И какие бы аналогии из опыта неоплатонической аскезы не приходили нам на память, все они, как нам кажется, будут существенно ослаблены плотиновским учением о «высшем» и «низшем» уровнях души, экзистенциальная резмежеванность которых позволяет приглушить, смягчить или даже снять вопрос об ответственности за зло. «Итак, – говорит Плотин в 1-й Эннеаде, – природа той (т. е. «высшей». – А. М.) нашей души не будет ответственна за зло, которое совершает и претерпевает человек. Все это происходит на уровне “животного”, “смешанного” начала, то есть в той области, где низшие уровни души соединяются с телом»[147].
Онтологический порядок реальности у Плотина сам по себе освобождает верховное «я» человека от ответственности за происходящее с душою в низших сферах существования. Но такая, самой природе духа необходимо сопутствующая, свобода ничего не хочет знать об истории духа – о драме вины и прощения, о неизбывном «излишке» воли, сопровождающем движение творения от начала к концу. А в такой истории, которая становится возможной только в горизонте христианского Откровения, свобода совпадает с ответственностью.
Слово в христианской традиции
При всей, как будто самоочевидной значимости слова (и словесности вообще) в христианской традиции, надо принять во внимание, что, к примеру, ей пограничная традиция греческой античности словесна ничуть не меньше и словесна гораздо более последовательно и гармонично. Греческая культура сравнительно непротиворечиво и существенно оформлена словом, податлива к нему: и эстетически, и политически, и философски. «Зрелищность», наглядность, пластичность, как известные характеристики этой культуры, располагали и к словесно-выразительной описательности – к философско-логическому и риторическому экфрасису бытия. Сократ в платоновском «Филебе» (64в) говорит: «Теперешнее рассуждение кажется совершенным, точно некий бесплотный космос, прекрасно властвующий над одушевленным телом»[148]. И в софистической склонности к «номинализму», и в «реализме» платонизирующей мысли слово сохранило-таки свою действенность, свою идеально и социально понимаемую «истинность».
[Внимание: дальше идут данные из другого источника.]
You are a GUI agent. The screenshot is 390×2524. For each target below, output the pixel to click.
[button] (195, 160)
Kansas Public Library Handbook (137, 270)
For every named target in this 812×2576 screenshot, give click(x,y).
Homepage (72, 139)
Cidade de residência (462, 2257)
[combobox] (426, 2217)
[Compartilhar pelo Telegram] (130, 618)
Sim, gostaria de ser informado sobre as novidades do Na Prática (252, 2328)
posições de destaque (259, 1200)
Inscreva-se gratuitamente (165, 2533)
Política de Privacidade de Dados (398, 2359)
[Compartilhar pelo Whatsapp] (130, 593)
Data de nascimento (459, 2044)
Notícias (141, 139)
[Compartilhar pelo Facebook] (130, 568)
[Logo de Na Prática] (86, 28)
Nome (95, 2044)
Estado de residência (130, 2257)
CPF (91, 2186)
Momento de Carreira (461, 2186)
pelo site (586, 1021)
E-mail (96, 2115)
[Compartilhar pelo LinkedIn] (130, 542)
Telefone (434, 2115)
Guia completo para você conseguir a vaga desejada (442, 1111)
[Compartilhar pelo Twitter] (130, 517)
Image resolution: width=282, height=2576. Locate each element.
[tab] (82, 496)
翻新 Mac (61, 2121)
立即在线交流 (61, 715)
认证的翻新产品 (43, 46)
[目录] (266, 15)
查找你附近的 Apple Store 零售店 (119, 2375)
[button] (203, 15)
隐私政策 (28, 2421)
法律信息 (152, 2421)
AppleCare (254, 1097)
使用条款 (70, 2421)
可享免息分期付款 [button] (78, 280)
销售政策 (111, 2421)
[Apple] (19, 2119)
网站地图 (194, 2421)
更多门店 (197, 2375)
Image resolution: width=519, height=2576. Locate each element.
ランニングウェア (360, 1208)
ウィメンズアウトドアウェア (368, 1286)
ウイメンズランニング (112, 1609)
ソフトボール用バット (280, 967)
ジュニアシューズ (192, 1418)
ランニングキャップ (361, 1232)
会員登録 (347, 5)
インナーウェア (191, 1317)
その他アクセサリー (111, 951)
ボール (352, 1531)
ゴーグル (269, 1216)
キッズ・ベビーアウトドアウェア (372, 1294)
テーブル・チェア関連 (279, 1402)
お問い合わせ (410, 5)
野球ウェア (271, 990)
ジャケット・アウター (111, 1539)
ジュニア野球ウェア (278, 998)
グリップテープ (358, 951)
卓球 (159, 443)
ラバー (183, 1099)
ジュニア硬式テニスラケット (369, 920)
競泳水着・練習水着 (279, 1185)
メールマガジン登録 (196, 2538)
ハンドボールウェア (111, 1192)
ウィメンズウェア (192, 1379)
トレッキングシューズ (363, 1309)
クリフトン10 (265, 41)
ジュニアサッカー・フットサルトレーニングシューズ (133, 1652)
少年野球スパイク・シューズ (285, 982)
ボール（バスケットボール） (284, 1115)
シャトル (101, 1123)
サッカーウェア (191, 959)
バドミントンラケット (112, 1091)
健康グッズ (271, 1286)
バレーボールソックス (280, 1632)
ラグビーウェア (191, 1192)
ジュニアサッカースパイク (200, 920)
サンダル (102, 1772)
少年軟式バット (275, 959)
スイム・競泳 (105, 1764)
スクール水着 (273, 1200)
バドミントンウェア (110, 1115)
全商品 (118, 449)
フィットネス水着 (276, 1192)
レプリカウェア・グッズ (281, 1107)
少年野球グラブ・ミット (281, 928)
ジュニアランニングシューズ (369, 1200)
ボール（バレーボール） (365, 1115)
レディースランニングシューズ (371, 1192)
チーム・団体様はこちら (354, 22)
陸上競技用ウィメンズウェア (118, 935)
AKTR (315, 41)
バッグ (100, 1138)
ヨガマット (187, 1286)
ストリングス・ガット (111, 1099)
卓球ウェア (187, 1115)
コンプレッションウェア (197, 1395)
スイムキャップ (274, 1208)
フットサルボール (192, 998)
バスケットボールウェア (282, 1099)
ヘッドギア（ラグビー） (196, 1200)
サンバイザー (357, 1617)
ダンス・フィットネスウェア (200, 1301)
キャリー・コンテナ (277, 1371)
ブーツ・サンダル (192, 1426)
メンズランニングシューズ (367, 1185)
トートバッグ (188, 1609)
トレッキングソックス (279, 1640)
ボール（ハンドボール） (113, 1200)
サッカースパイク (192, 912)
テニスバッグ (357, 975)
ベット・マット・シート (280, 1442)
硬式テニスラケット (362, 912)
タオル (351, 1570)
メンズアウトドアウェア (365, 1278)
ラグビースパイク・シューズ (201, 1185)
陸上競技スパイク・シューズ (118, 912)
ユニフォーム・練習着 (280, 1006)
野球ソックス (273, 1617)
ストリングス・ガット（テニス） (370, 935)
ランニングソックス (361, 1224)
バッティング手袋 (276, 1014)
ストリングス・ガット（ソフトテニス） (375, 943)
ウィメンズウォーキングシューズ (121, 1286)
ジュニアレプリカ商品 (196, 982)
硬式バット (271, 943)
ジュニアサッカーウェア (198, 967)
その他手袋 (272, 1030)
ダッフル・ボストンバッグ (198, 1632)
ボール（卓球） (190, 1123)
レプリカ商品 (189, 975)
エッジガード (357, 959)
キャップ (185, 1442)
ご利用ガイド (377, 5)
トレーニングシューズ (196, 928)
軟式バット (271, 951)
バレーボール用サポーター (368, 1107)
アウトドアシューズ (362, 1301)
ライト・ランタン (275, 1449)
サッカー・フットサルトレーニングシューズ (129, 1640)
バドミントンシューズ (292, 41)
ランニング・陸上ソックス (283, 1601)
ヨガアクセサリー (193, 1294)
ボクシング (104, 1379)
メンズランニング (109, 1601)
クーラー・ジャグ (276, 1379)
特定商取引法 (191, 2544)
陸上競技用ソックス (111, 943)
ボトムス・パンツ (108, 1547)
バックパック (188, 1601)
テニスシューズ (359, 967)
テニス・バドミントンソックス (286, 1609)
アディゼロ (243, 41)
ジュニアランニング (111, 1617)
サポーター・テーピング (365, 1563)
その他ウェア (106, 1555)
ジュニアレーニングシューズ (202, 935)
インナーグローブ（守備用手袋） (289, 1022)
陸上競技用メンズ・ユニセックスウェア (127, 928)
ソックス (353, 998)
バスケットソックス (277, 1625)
Христианская традиция находится в гораздо более противоречивом, но и более глубоком отношении к слову и со словом. С одной стороны, даже стоическая универсализация Логоса оказывается лишь смутной тенью, неадекватно предваряющей христианское Откровение о Боге-Слове, Который, «не оставляя» Своего трансцендентного Божества, становится «осязаемым» (1 Ин 1:1) в реальности воплощения; с другой стороны, именно в силу радикальности присутствия Самого Божественного Слова в самой человеческой истории всякое человеческое слово, самая стихия словесности как бы «онемевает» – опознается и в своей немощи и даже в своей потенциальной соблазнительности. Новозаветное благовестие в значительной степени развертывается как слово, звучащее изнутри опыта и сознания этой несоизмеримости события Божественного присутствия и возможности высказаться о нем на языке человеческом. Евангелие от Иоанна завершается признанием Апостола, что «если бы писать… подробно [о деяниях Христа], и самому миру не вместить бы написанных книг» (Ин 21:25). И речь здесь, конечно, о качественной именно несоизмеримости «мира» и Благовестия. Апостол Павел неоднократно подчеркивает, что послан «благовествовать не в премудрости слова», что «слово и проповедь [его] не в убедительных словах человеческой мудрости…» (1 Кор 1:17; 2:4).